[Supplied records]:

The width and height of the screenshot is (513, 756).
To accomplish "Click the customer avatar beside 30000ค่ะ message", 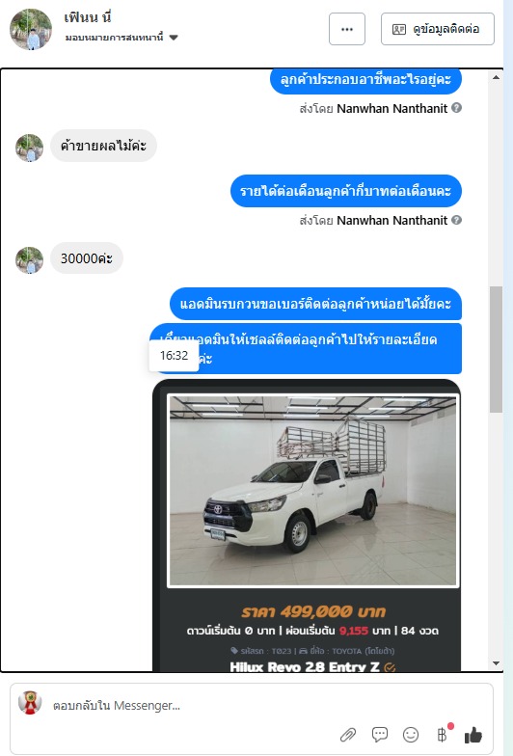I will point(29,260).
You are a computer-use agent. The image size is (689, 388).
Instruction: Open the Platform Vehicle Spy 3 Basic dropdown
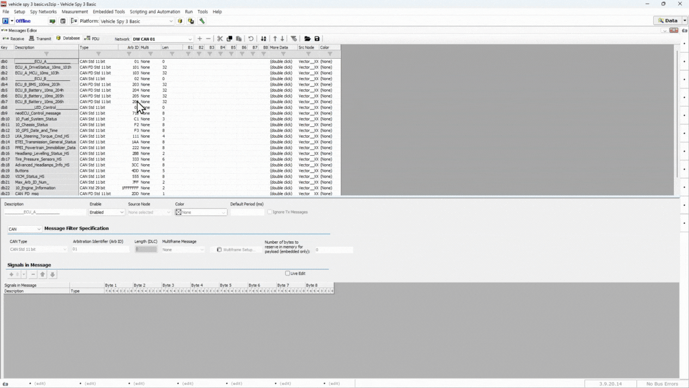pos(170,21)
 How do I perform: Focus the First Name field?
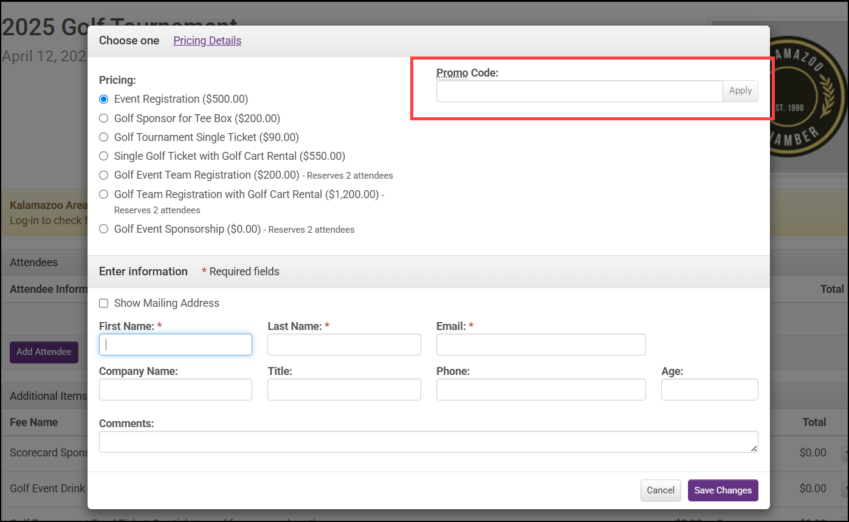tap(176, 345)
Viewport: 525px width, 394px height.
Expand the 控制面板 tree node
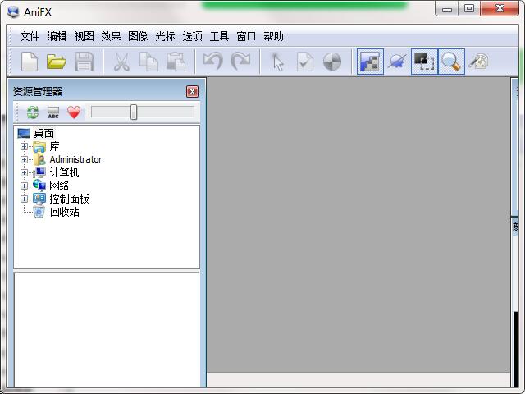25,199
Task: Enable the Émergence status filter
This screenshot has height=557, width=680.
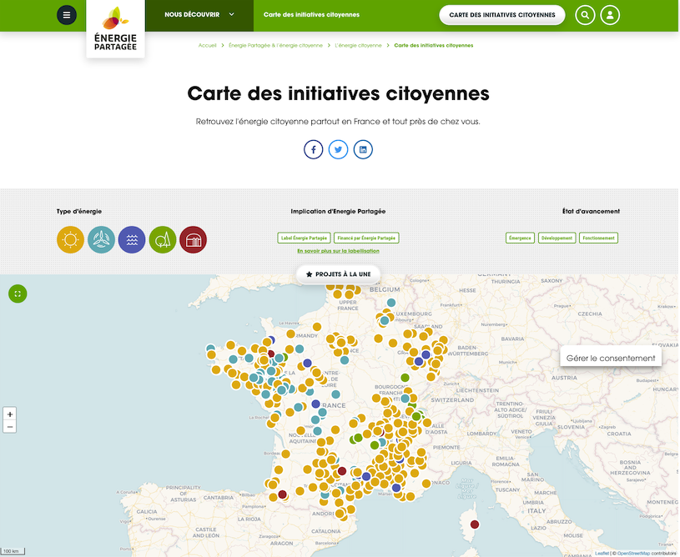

[Problem]:
Convert the records, beginning at the line containing "Viewport: 525px width, 394px height." and continuing through the end of the records, into a Markdown table with the columns "Row" and "Line", omitting blank lines and pictures.

[Reply to the task]:
| Row | Line |
|---|---|
| 1 | Viewport: 525px width, 394px height. |
| 2 | Expand the 控制面板 tree node |
| 3 | 25,199 |
| 4 | Task: Enable the Émergence status filter |
| 5 | This screenshot has height=557, width=680. |